> **DIRECTION**
Please find each line in the entries below that contains the word "height" and copy those lines in full. Treat uppercase and lowercase as different.

> **AVAILABLE DATA**
= = =
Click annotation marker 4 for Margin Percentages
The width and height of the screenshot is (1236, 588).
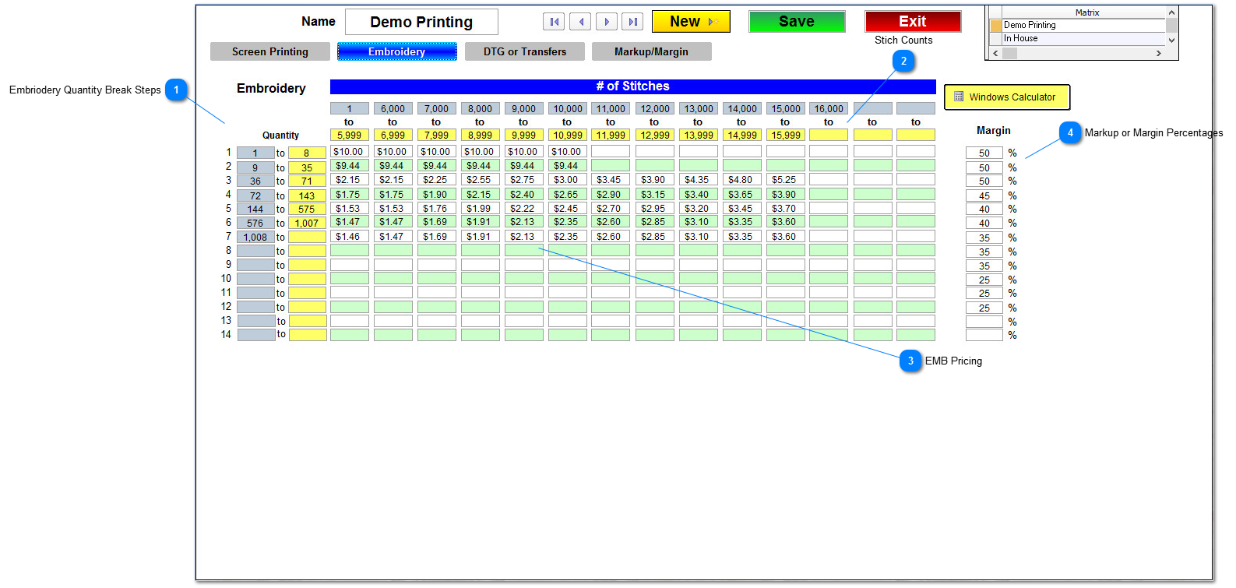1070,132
= = =
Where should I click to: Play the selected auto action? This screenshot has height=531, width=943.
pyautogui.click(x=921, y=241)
= = =
> **COMPLETE ANSWER**
The width and height of the screenshot is (1236, 588).
Where should I click to: Play the selected auto action? This screenshot has height=531, width=943.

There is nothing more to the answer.